Our key findings across all the areas we inspected were as follows:

  • People were protected by a strong, comprehensive safety system and a focus on openness, transparency and learning when things went wrong. Staff understood and fulfilled their responsibilities to raise concerns and report incidents and near misses. All opportunities for learning from internal and external incidents were maximised.

  • Risks to patients were comprehensively assessed and well managed.

  • Staff assessed patients’ needs and delivered care in line with current evidence based guidance. Staff had been trained to provide them with the skills, knowledge and experience to deliver effective care and treatment.

  • The practice had recruited a clinical pharmacist who had carried out medicines reviews and worked with one of the practice nurses and outside agencies to implement a range of improvements. This included carrying out detailed reviews for 39 patients in a six-month period, resulting in patients using less medicines and significant cost savings for the practice.

  • Patients said they were treated with compassion, dignity and respect and they were involved in their care and decisions about their treatment.

  • The practice had good facilities and was well equipped to treat patients and meet their needs.

  • Information about services and how to complain was available and easy to understand.
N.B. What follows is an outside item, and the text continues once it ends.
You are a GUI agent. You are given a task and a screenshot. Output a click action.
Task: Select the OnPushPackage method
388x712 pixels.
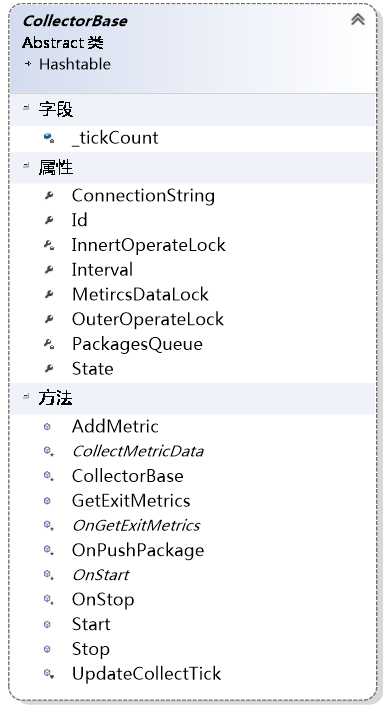138,550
Improvements were made to the quality of care as a result of complaints and concerns.

  • There was a clear leadership structure and staff felt supported by management. The practice proactively sought feedback from staff and patients, which it acted on.

  • The provider was aware of and complied with the requirements of the duty of candour.
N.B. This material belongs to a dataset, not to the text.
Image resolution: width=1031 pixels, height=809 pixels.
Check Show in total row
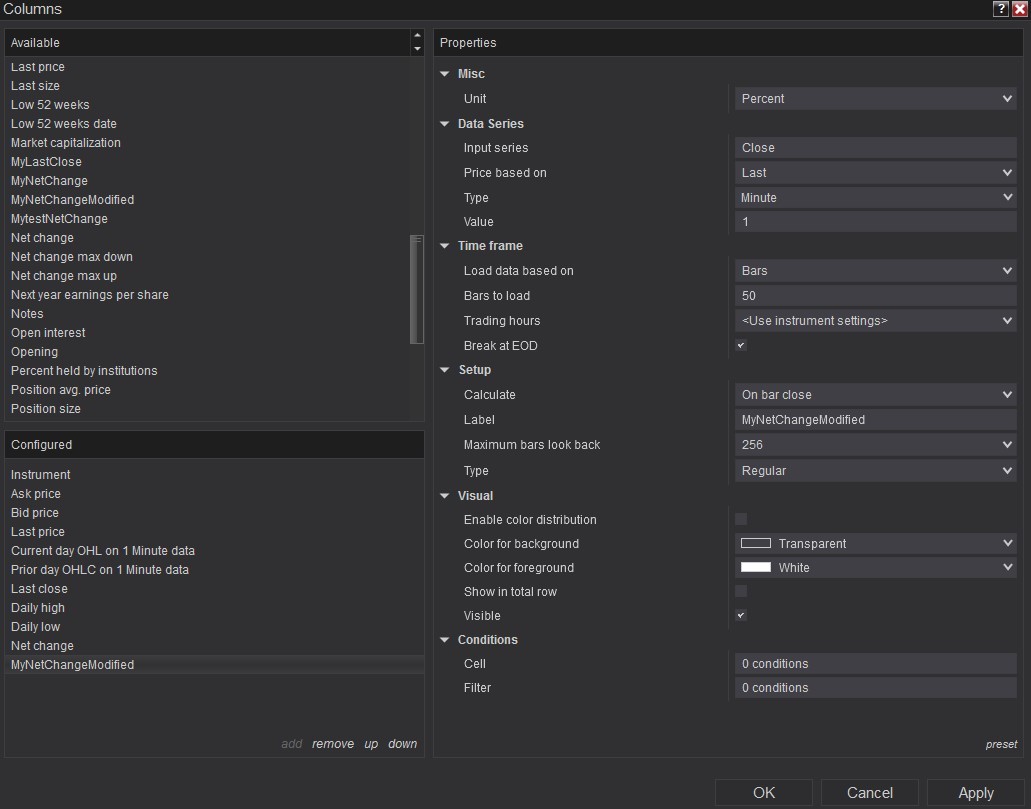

    We saw one area of outstanding practice:

  • The practice had set up a social prescribing project which aimed to address social and economic isolation.Patients were referred to a community development worker who met with patients in a setting suitable for them, including weekly surgeries at the practice. The project had referred 37 patients to local services during a six month period in 2016 and we saw examples of improved outcomes for vulnerable patients.
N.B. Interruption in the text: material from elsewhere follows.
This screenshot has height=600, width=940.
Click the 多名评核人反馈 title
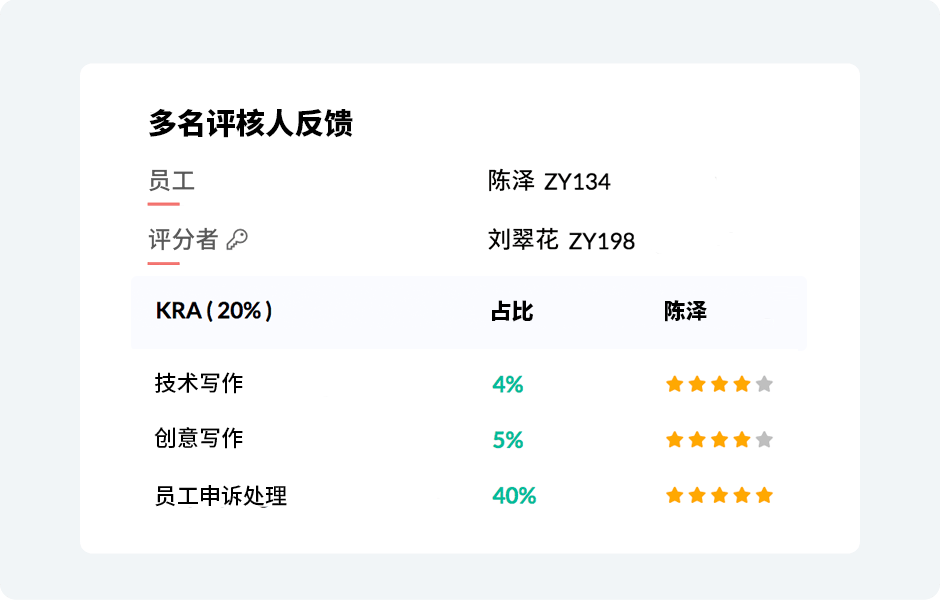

There was an area where the practice should make improvements:

  • The practice should continue to monitor and review the appointment system and telephone access for patients to improve patient satisfaction.

Professor Steve Field (CBE FRCP FFPH FRCGP) 

Chief Inspector of General Practice

Inspection carried out on 14 May 2014

During a routine inspection

Croft Medical Centre provides primary medical services to people in Leamington Spa and the surrounding areas, with a branch surgery serving people in and around Bishop’s Tachbrook. The branch surgery has a dispensary on site to issue prescribed medications to patients. Both surgeries offer consultations on site but doctors also visit patients at home if they need it. At the time of this inspection there were around 11,000 people registered with Croft Medical Centre.

We found that the practice was safe, effective, caring, well led, and responsive. The practice had adequate arrangements to provide healthcare services for older people aged over 75; people with long-term conditions; mothers, babies, children and young people; the working age population and those recently retired (aged up to 74); people in vulnerable circumstances who may have poor access to primary care; and people experiencing a mental health problem.

We spoke with 11 patients during our inspection. They told us that they had positive experiences of the care they had received. Concerns raised were mostly related to the appointment system and access to appointments on the same day. The practice was working with the Patient Participation Group (PPG) to address this issue.

The practice has been recently re-established and financed under new management. The practice management structure ensured the smooth running of the services provided. Staff told us that they felt supported and valued by their managers. There was a systematic approach that identified relevant legislation, latest best practice and evidence-based guidelines and standards, which contributed to effective patient care. The practice had carried out audits to check the quality of clinical care provided and acted on the findings but had not audited again to ensure the improvements made were being sustained.